Yelp.com denied any inequal treatment of the businesses reviewed on its site, explaining that the contracts sell “advertising and nothing more.”
But changes just announced by Yelp’s Founder and Chief Executive Officer Jeremy Stoppelman indicate the company is making some big changes -- and those changes seem to touch on the complaints outlined in the class-action suit.
The two major changes are that Yelp users will now be able to see reviews previously filtered out by Yelp’s programming, and advertisers will no longer be allowed to post a “favorite review” at the top of their listing page.
“Today we’re announcing two important product changes to reinforce that trust and make it even more clear that Yelp treats review content equally for all businesses, with no connection between advertising and reviews,” Stoppleman writes in an April 5 blog. “Despite our best efforts to educate consumers and the small business community, myths about Yelp have persisted. We’ve said all along we believe these incorrect notions stem from the combination of the filter and this advertising feature -- and we’re practicing what we preach.
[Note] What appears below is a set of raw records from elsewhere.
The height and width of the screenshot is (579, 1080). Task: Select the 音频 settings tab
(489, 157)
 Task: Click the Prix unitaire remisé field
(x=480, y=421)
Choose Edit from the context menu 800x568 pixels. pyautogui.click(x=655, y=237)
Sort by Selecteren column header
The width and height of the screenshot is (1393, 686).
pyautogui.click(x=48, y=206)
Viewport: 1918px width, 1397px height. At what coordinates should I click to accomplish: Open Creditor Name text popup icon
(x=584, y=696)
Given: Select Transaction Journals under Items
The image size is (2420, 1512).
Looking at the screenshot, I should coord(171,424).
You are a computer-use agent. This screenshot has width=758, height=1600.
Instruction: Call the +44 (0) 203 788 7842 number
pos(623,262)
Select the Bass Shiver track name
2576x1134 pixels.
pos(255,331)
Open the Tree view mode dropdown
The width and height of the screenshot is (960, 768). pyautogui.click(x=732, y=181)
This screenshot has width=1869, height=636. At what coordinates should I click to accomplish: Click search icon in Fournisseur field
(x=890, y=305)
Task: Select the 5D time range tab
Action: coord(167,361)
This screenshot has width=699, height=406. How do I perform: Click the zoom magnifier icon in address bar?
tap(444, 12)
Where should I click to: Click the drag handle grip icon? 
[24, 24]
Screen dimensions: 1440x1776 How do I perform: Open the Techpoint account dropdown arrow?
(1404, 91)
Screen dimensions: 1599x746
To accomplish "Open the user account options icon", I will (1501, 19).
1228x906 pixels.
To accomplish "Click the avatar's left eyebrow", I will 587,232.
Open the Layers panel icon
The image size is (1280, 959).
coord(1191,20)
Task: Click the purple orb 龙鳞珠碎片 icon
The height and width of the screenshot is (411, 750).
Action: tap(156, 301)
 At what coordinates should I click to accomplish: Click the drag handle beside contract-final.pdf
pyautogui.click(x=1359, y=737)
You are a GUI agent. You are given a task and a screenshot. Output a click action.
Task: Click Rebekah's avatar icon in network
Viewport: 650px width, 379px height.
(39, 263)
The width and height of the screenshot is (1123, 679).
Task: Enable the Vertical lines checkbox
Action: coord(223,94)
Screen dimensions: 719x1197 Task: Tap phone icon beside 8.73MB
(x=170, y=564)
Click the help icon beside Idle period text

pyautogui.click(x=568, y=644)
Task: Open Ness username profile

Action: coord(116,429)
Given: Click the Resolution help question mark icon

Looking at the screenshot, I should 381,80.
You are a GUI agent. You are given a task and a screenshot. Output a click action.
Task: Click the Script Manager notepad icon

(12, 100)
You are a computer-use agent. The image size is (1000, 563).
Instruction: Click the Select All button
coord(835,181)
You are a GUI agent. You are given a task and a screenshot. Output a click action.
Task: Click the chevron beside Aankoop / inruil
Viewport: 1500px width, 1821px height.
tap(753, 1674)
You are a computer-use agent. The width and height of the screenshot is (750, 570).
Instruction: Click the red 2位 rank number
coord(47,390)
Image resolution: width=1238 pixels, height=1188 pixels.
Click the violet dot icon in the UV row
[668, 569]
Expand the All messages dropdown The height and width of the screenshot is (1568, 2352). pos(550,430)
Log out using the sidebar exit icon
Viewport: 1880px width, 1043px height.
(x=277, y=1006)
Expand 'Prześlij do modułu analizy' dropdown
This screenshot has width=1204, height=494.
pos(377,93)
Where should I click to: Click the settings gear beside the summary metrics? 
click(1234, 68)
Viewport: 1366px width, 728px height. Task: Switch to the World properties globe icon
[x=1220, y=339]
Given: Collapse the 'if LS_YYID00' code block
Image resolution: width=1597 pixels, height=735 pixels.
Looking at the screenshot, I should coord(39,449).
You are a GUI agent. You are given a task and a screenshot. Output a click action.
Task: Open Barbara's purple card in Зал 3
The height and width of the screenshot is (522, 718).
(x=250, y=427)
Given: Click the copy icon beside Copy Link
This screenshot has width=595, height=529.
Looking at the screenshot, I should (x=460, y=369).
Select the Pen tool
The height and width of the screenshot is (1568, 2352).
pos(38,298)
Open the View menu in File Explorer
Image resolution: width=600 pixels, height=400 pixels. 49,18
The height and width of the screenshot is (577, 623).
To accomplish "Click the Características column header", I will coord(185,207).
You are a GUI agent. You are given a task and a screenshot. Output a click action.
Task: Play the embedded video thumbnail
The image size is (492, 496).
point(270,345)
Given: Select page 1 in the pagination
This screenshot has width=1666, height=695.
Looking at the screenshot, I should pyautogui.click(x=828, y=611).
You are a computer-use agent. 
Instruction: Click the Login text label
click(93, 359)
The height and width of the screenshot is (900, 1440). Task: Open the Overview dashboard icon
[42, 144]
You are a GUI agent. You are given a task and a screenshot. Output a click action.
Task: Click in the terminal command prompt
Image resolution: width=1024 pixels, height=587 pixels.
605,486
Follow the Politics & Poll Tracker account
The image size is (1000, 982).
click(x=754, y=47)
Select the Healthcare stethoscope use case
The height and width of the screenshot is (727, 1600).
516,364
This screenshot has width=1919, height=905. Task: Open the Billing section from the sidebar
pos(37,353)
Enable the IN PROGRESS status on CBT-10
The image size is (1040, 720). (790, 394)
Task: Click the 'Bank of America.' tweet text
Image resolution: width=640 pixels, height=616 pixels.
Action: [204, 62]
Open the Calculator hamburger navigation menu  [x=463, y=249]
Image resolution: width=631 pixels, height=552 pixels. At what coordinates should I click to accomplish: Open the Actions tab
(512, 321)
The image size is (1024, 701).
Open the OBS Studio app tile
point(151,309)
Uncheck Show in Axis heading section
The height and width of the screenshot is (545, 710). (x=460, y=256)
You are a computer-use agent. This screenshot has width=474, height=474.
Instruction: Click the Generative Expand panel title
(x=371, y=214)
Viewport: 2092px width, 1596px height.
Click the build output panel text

“Lifting the veil on our review filter and doing away with “favorite review” will make it even clearer that displayed reviews on Yelp are completely independent of advertising — or any sort of manipulation. We also hope it will demonstrate the importance of a safeguard such as our filter and the unique challenge we face daily to maintain the integrity of the review content on our site.”
Other minor changes include the creation of a small business advisory council to provide Yelp management “guidance and perspective regarding the concerns of small-business owners.” “The recent modifications to the Web site are an important first step in the right direction for the thousands of businesses who have seen their livelihoods trampled or threatened by Yelp’s extortionate practices,” counters Jared Beck, lead attorney for Perrault’s class-action suit. “Small businesses have been expressing their outage at Yelp’s dirty business practices for a long time, and it is unfortunate that it took the filing of a class action to get Yelp to make even these amends.”
The class-action suit is pending in the U.S. District Court for the Central District of California.